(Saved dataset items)

## BEGIN

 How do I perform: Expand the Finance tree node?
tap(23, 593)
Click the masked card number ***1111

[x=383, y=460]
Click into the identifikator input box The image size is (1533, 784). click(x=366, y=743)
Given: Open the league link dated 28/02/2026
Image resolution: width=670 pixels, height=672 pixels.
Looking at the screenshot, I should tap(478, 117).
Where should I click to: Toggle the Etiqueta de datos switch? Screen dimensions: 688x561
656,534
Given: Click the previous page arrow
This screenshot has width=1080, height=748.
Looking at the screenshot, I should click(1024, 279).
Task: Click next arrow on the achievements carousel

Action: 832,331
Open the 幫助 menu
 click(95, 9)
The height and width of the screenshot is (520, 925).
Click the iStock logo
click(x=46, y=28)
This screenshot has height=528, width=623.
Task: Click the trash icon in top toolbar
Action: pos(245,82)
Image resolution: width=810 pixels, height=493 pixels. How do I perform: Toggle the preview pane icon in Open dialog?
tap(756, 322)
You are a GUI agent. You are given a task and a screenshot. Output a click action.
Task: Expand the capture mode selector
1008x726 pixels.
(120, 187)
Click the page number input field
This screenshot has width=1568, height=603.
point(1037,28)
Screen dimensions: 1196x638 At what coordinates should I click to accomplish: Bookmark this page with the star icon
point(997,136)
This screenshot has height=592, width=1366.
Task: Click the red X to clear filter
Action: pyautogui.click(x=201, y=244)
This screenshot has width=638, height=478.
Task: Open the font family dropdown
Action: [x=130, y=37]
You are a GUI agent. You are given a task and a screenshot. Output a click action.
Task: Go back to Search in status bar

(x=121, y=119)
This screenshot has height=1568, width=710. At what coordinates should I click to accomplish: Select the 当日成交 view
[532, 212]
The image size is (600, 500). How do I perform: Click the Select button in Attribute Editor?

## END

SHORT PROBLEM:
Count the lines in the data above that contain the string "page", treating uppercase and lowercase as different. Reply with the number only.

ANSWER:
3